The most detailed description of the strategy came in an essay Rothbard wrote for the January 1992 Rothbard-Rockwell Report, titled "Right-Wing Populism: A Strategy for the Paleo Movement." Lamenting that mainstream intellectuals and opinion leaders were too invested in the status quo to be brought around to a libertarian view, Rothbard pointed to David Duke and Joseph McCarthy as models for an "Outreach to the Rednecks," which would fashion a broad libertarian/paleoconservative coalition by targeting the disaffected working and middle classes. (Duke, a former Klansman, was discussed in strikingly similar terms in a 1990 Ron Paul Political Report.) These groups could be mobilized to oppose an expansive state, Rothbard posited, by exposing an "unholy alliance of 'corporate liberal' Big Business and media elites, who, through big government, have privileged and caused to rise up a parasitic Underclass, who, among them all, are looting and oppressing the bulk of the middle and working classes in America."

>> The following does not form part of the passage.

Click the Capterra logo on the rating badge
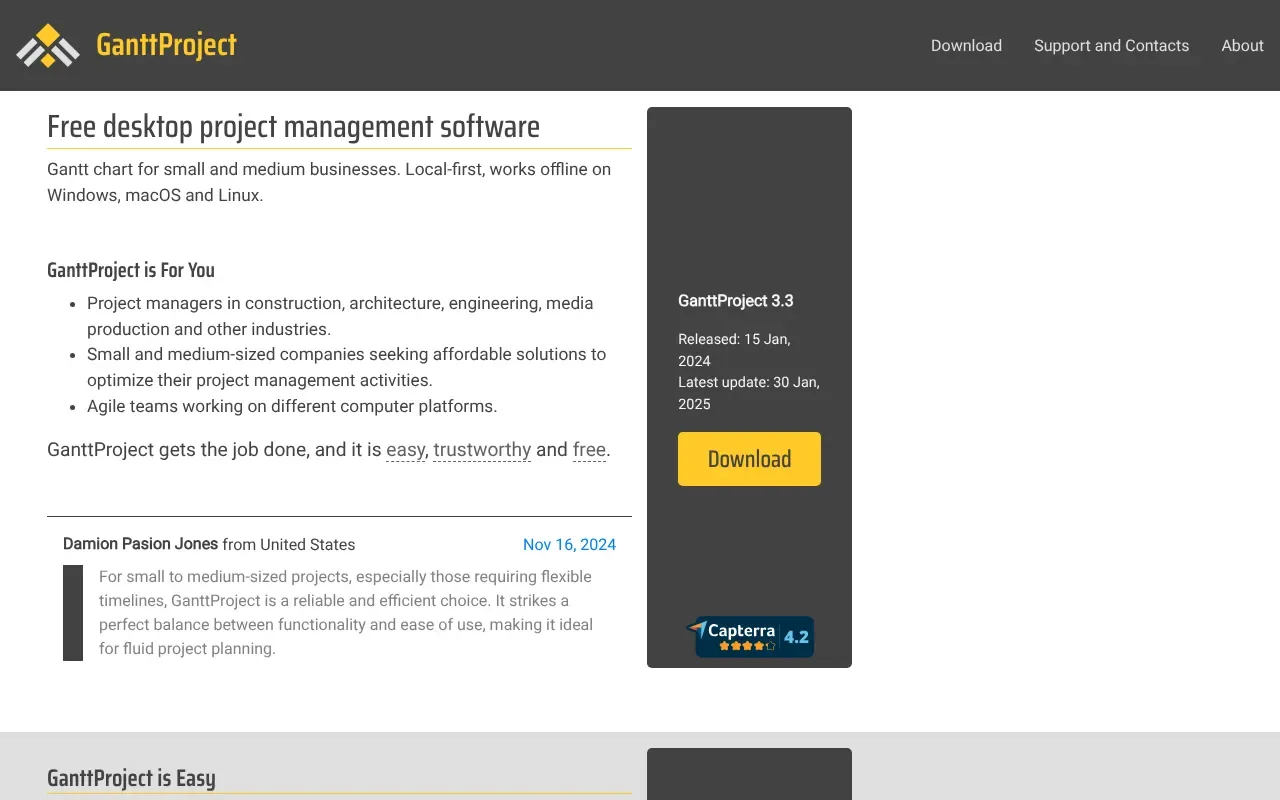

Rockwell has denied involvement with the various Ron Paul newsletters. And Paul's self-defense in 2008 basically boiled down to a rejection of these ideas and an adamant insistence that he'd never written any of the hateful passages in the newsletter and found them to be "abhorrent."
"I have publicly taken moral responsibility for not paying closer attention to what went out under my name," Paul said at the time, claiming that he had been taken advantage of, that he'd never been heard in his public political life saying such things, and that the only reason the subject was being aired was due to "political reasons."
And indeed, in Paul's most recent runs for office, you don't hear the voice that so shockingly comes forward in those newsletters. Nor do you hear his supporters giving voice to these ideas. And that's all well and good, but a critical test of plausibility has yet to be met: how do you let such tripe appear in print under your name without putting a stop to it? How can one not pick up a newsletter that purports to contain your authentic political thoughts and not vet it? And who took advantage of Paul? Paul seems generally uncurious about answering these questions.
Four years ago, the matter boiled down to what side had more credbility. Paul prevailed by maximizing his own, but he never really settled the larger issue or definitively eliminated the charges against him. Flash forward to today, and it's an open question if a rehash hurts Paul's chances. Reflecting on the matter Thursday, Weigel imagines that it won't. But the issue never really goes away, either. And neither will the feeling among Paul's supporters that whenever the matter crops up, it's always because some unseen other wants to put the brakes on Paul's hopes.
Nevertheless, the big takeaway is that if you don't want racist garbage being published under your name, you should probably do something about it. (Perhaps Ron Paul just thought that the "free market" would take care of it?)
*Also please note that Ron Paul did, in fact, totally disown Reagan.